Ce mardi 19 décembre, l’Assemblée nationale a voté une nouvelle loi sur l’immigration par 349 voix pour face à 186 contres. Avec l’appui des Républicains et du Rassemblement National, Renaissance a donc fait valider un texte plus dur et ouvertement raciste que jamais sur le sujet, offrant sur un plateau d’argent un tremplin à l’extrême droite. L’heure est grave et tout le monde est concerné : décryptage.

Ce 11 décembre, le gouvernement essuyait une terrible débâcle après l’échec de son projet de loi immigration, entériné par une motion de rejet approuvée par une majorité de députés. Mais au lieu d’accepter cet échec, la Macronie a décidé de repasser par le sénat, puis en commission mixte paritaire (un petit groupe d’élus chargés de retravailler le document), pour faire passer son texte en force.

Ne disposant pas de suffisamment d’élus favorables pour faire approuver son projet initial, la majorité n’a pas hésité à se compromettre en acceptant les propositions très droitières des Républicains, dirigés par Éric Ciotti à peine différentiable d’un membre du Rassemblement National. Et c’est peu dire, puisque c’est précisément ce parti qui sort idéologiquement grand gagnant de cette séquence.

Pourquoi la droite et l’extrême droite sont-ils ravis ?

Le fait qu’une partie significative de parlementaires partisans du gouvernement soit allée jusqu’à refuser de voter ce texte en dit déjà long sur sa nature inhabituelle.

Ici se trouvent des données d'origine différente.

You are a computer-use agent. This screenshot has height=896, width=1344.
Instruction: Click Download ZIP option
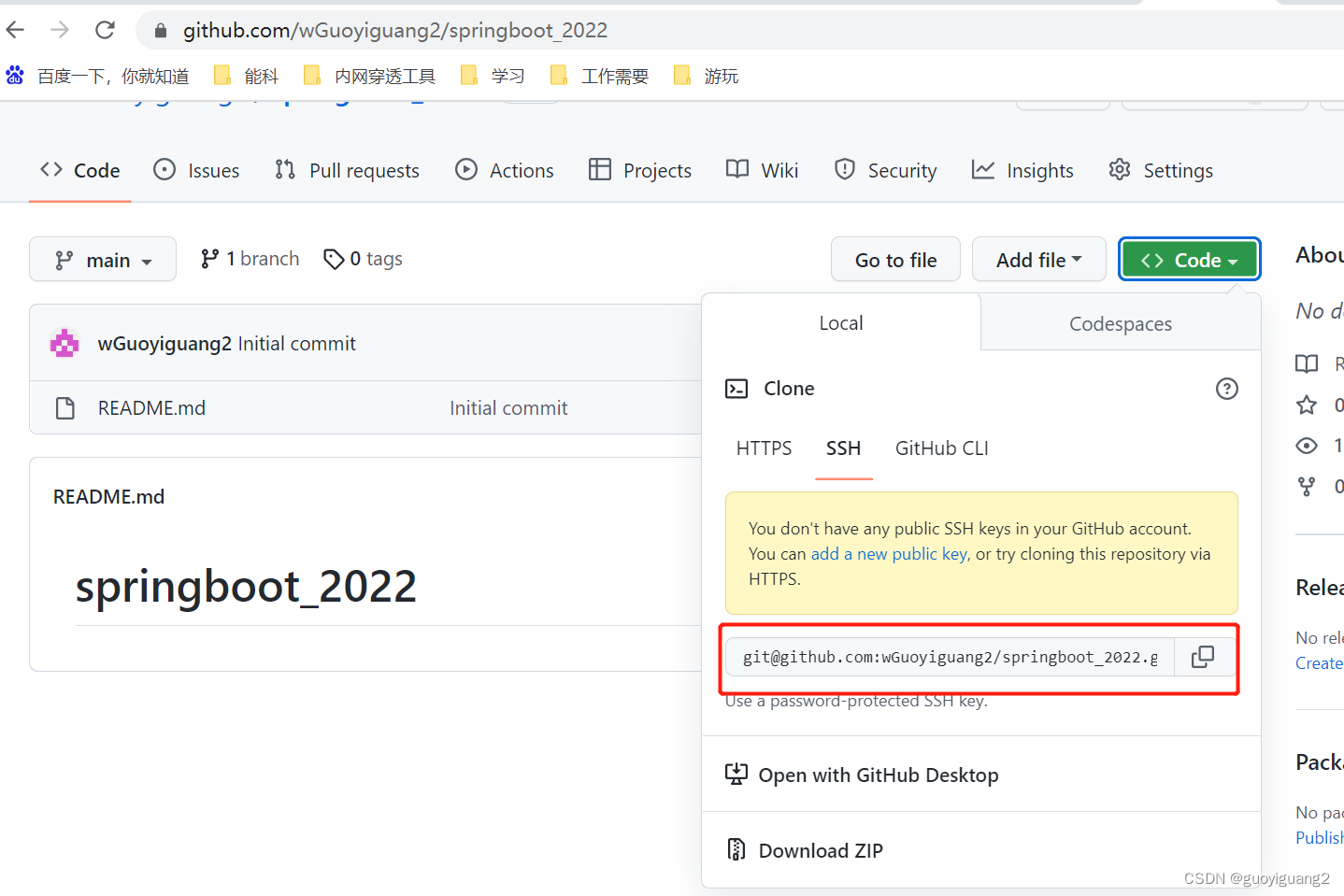pos(820,850)
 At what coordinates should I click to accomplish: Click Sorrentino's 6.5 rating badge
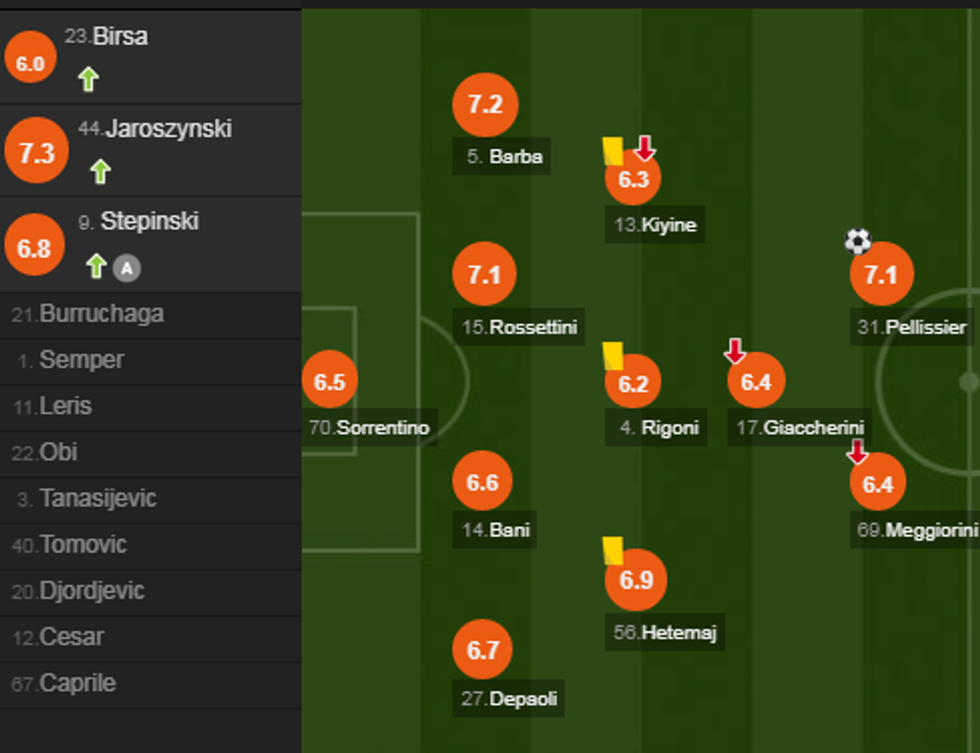coord(329,382)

Et effectivement, avec ses mesures anti-sociales et anti-républicaines plus hostiles que jamais, de nombreuses digues entre la droite et l’extrême droite ont sauté ce mardi, rassemblant sous Macron toutes les tendances les plus xénophobes et racistes.

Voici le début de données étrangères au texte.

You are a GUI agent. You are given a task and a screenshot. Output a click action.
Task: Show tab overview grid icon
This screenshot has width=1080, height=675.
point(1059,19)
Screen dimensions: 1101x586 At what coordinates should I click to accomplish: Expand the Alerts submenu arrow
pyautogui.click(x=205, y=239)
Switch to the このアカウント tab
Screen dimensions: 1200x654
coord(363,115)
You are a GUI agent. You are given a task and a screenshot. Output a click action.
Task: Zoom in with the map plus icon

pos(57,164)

De fait, parmi les décisions prises, certaines ont particulièrement marqué les esprits par leur dureté. Dans le texte, on retrouve ainsi pèle-mêle des mesures de préférence nationale, de déchéance de nationalité, ou encore de restrictions du droit du sol et du regroupement familial.

Préférence nationale sur les allocations familiales

Avec cette loi, les étrangers en situation régulière qui ne travailleraient pas devront tenir un délai de carence de cinq ans sur le territoire pour pouvoir accéder aux allocations familiales, à la prestation de compensation du handicap et aux aides personnalisées au logement. Pour les salariés, l’attente sera réduite à deux ans et demi pour les deux premières aides, et à trois mois pour l’APL.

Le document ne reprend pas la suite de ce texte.